③ボウルにしょうゆとみりんをあわせ、ショウガを加えてたれを作る。バットに肉を広げて並べ、たれの半量をふりかけてなじませる。 

④フライパンに油を中火で熱し、豚肉を入れて焼く。焼き色がついたら返す。裏も焼けたら、残りのたれを回し入れて火を止める。盛りつけ、焼き汁をかける。 

【動画】ごはんラボ 豚のショウガ焼きの作り方=合田昌弘撮影

*1人前約335kcal、塩分1.8g 

(栄養計算:女子栄養大学栄養クリニック)

ナスのショウガ焼き

2人前の材料はナス3本、たれはしょうゆ・みりん・ショウガのすりおろし各大さじ1。ナスのへたを落とし、縦に3枚に切る。切り口の面(真ん中はどちらか片面)に、幅1cmの斜め格子に切り込みを入れ、水にさらす。

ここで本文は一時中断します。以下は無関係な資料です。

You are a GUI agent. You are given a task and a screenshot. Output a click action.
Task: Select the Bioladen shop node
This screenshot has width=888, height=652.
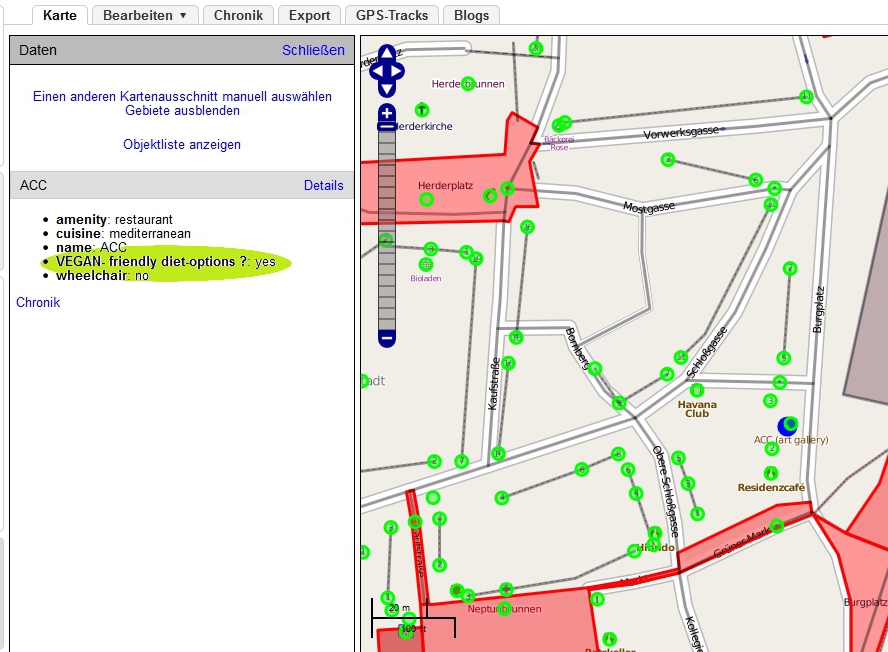tap(426, 265)
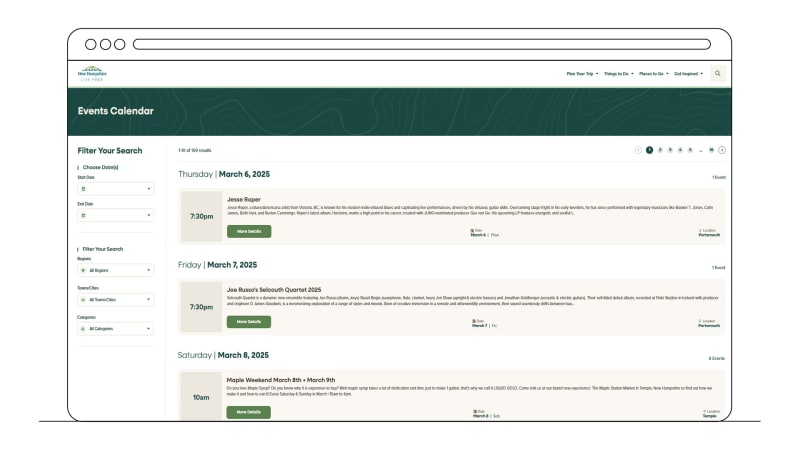This screenshot has width=800, height=450.
Task: Click More Details for Jesse Roper
Action: pyautogui.click(x=248, y=231)
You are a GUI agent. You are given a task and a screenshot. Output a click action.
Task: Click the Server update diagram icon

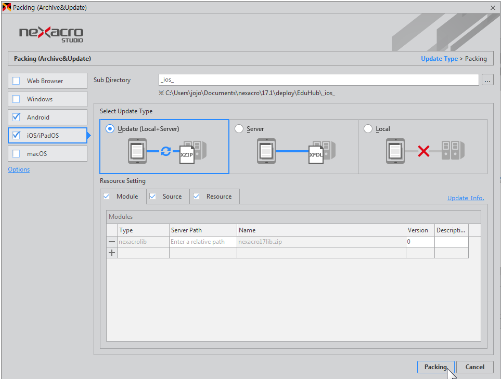point(296,151)
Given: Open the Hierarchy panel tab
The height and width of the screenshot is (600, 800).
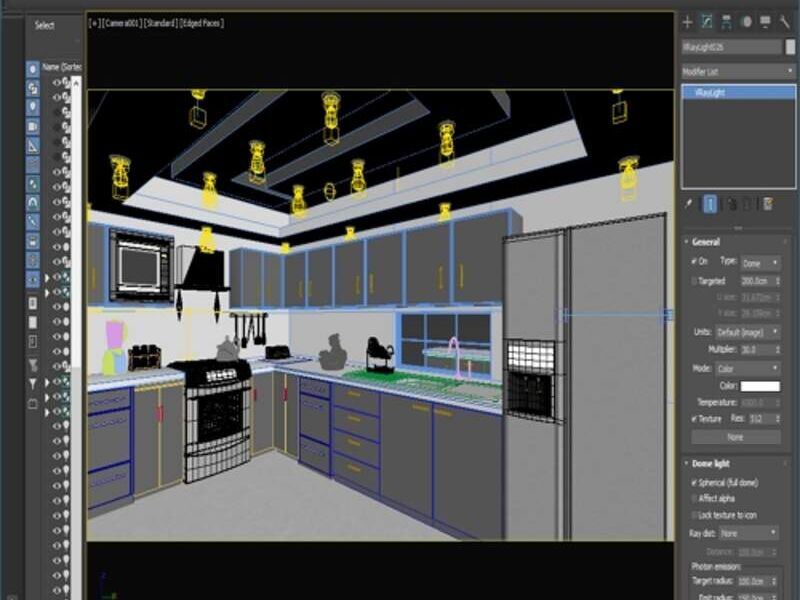Looking at the screenshot, I should tap(726, 21).
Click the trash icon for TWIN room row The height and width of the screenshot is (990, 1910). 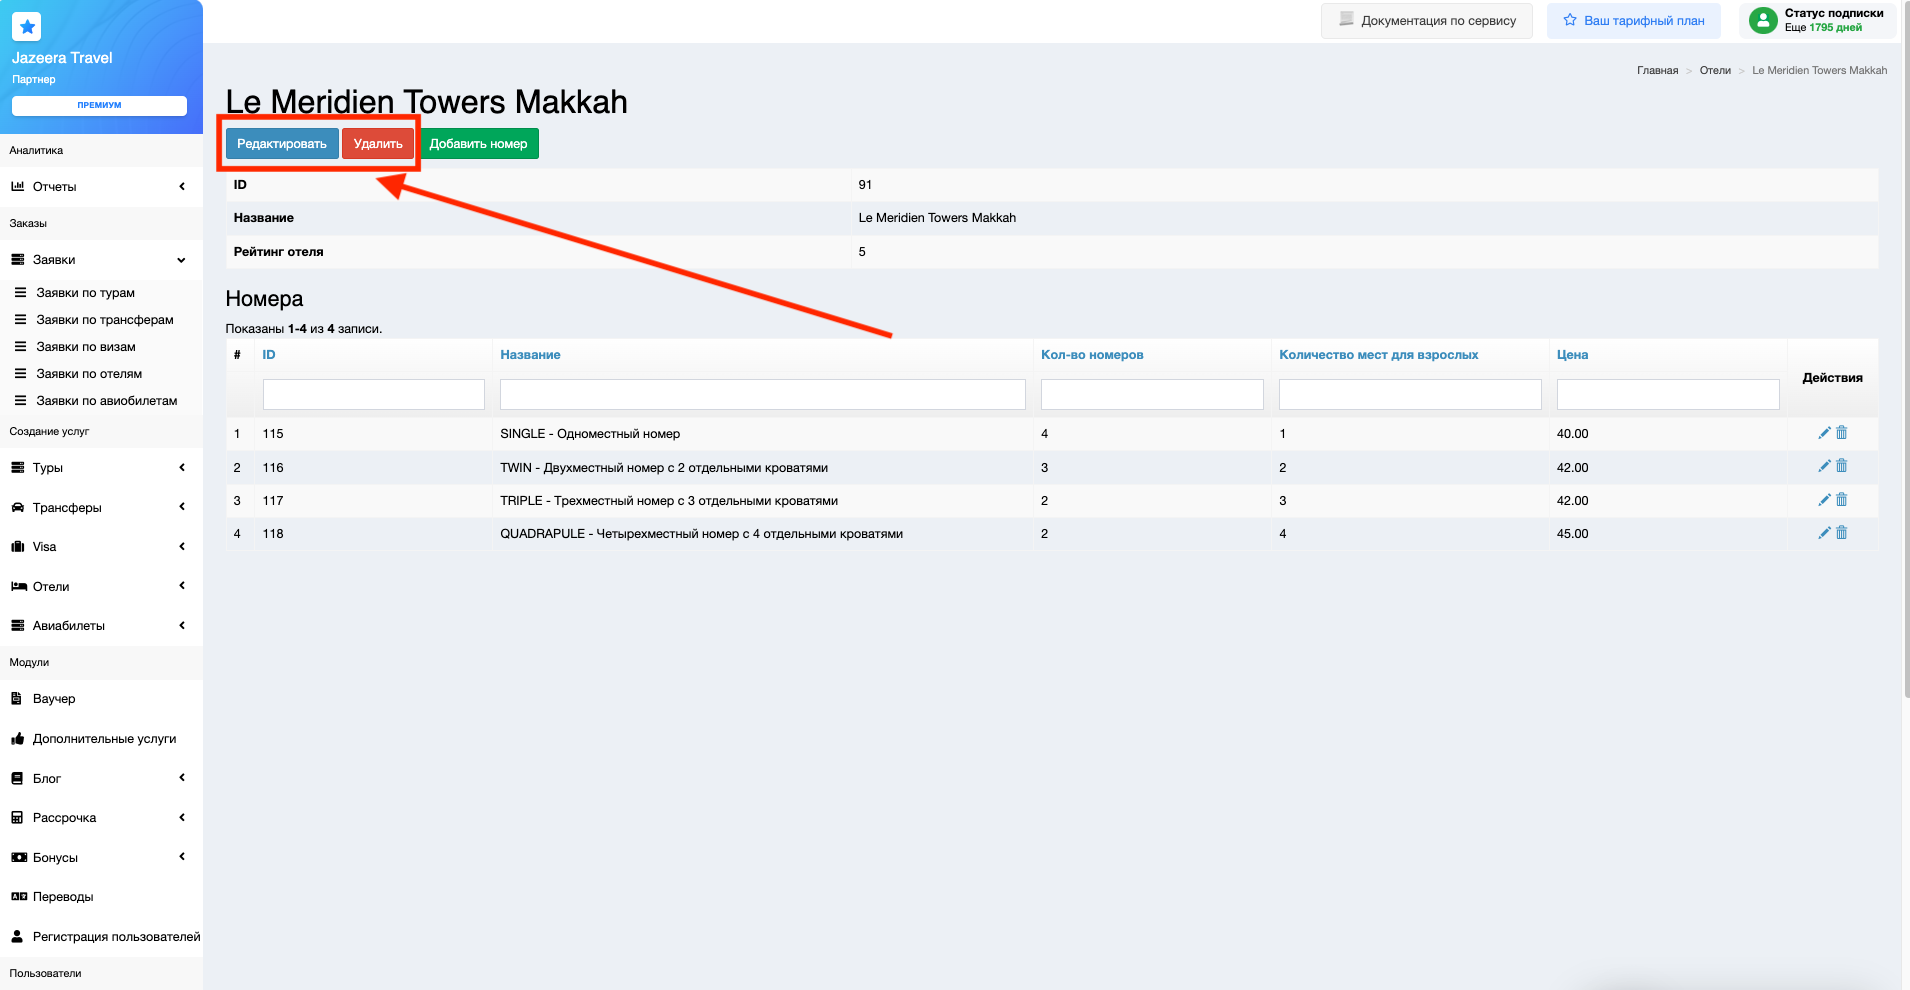click(1841, 466)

フライパンに油大さじ1を熱し、ナスの水気をふき、切り込みを下にして入れる。弱火でふたをして約2分焼き、焼き色がついたら返す。油大さじ1/2を加え、さらに2分ほど焼く。たれを回しかけ、ひと炒めして火を止める。

Cookery Science

 スパイスを加えるタイミングは、形状や目的によって変わる。短時間の下ごしらえには粉末を使う。調理中に風味付けをする際はホールを使い、香りや辛み成分を液体にしみ出させる。刻んだものや粉末は成分が料理に移りやすいので、仕上げに加えると風味を強く感じられる。(監修:香西みどり・お茶の水女子大学教授)

根ショウガと新ショウガ 同じ品種、異なる用途

 国内で最もショウガの栽培が盛んなのは、高知県。JA高知県によると、県内では「根ショウガ」を露地で、「新ショウガ」をハウスで育てています。同じ品種ですが、栽培方法で風味や用途に違いが出ます。

 辛みが強く、おろして使うのに向くのは根ショウガ。秋に収穫し、貯蔵して一年を通じて出荷します。高知のハウス新ショウガの収穫時期は3~9月。辛みが少なくやわらかいので、サラダや漬物向きです。

 根ショウガは長期の冷蔵保存に適さないため、おろすか、小さく切って冷凍するのがおすすめ。新ショウガはポリ袋に入れて野菜室で保存し、早めに使います。